Repression at home with !BERNARDA!




Lorca’s final play receives a stunning update in the stylish Teatro Vista production written by Emilio Williams now on view at Steppenwolf’s cabaret-like 1700 theater space tucked behind the stylish bar on Halsted Street.


The production assumes you know the plot: a iron spined matriarch has kept her four daughters in enforced mourning for years, and her mother locked in a room. The sickly eldest daughter has a tidy inheritance, and a prime suitor who is having a secret affair with the youngest. The servants gossip. This drama does not end well.


The set is an awry and crooked house which already unsettles, and this absolutely perfectly selected ensemble moves in and out enhanced by surveillance projections which heighten the sense of oppressive family. The audience is exhorted prison style at the top of the show to behave well because we are all being observed, as is the case with a small community where everyone knows your business and has opinions about it.


Director Wendy Mateo and movement director J Nicole Brooks create a wordless ballet that says almost more than the dialogue, as the ensemble moves in eerie unison, or breaks out into individual dance styles that are quickly snuffed out, underlining the themes of misogyny and resistance.


Sarah Albrecht’s costumes are gothic fashion at its irresistible best making the show a kind of eye candy that is rich in visual character enhancement.

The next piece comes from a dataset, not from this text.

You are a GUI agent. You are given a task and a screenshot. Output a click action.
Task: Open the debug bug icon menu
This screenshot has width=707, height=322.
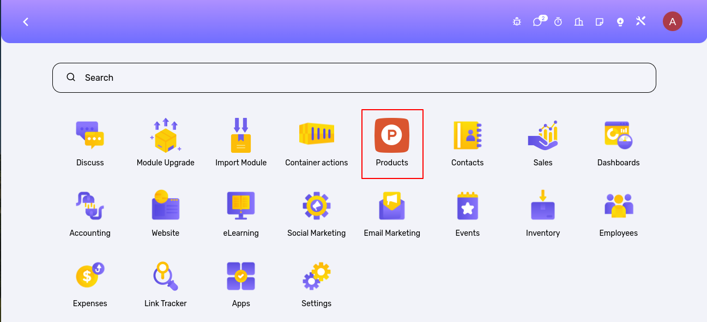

Charin Alvarez as Bernarda is terrifying, but she also manages to evoke empathy. This is a woman holding on to respectability with clawed fingers trying to raise her daughters in an unforgiving world. She is deeply flawed and her flaws result in tragedy. Alvarez also plays Bernarda’s mother and is a true chameleon also inhabiting that soul who the world has passed by. This is a tour de force performance not to be missed.


Stephanie Diaz's Poncia is the quintessential servant, into everything and secretly moving the levers while remaining deferential. Alix Rhode as Adela is lush and passionate and bound for trouble, an irrepressible spirit resisting the chains, but with no wisdom to avoid the pitfalls. The conclusion of her story was confusing to audience members who do not know the Lorca plot, still, we figure out that there is the opposite of a happy ending here.


This cast is astounding and outstanding. This is a story that shows how the patriarchy poisons women’s lives even as they put the chains on themselves and their daughters. The 75 minutes go by in a flash and leave you wanting to know more about these tragic women.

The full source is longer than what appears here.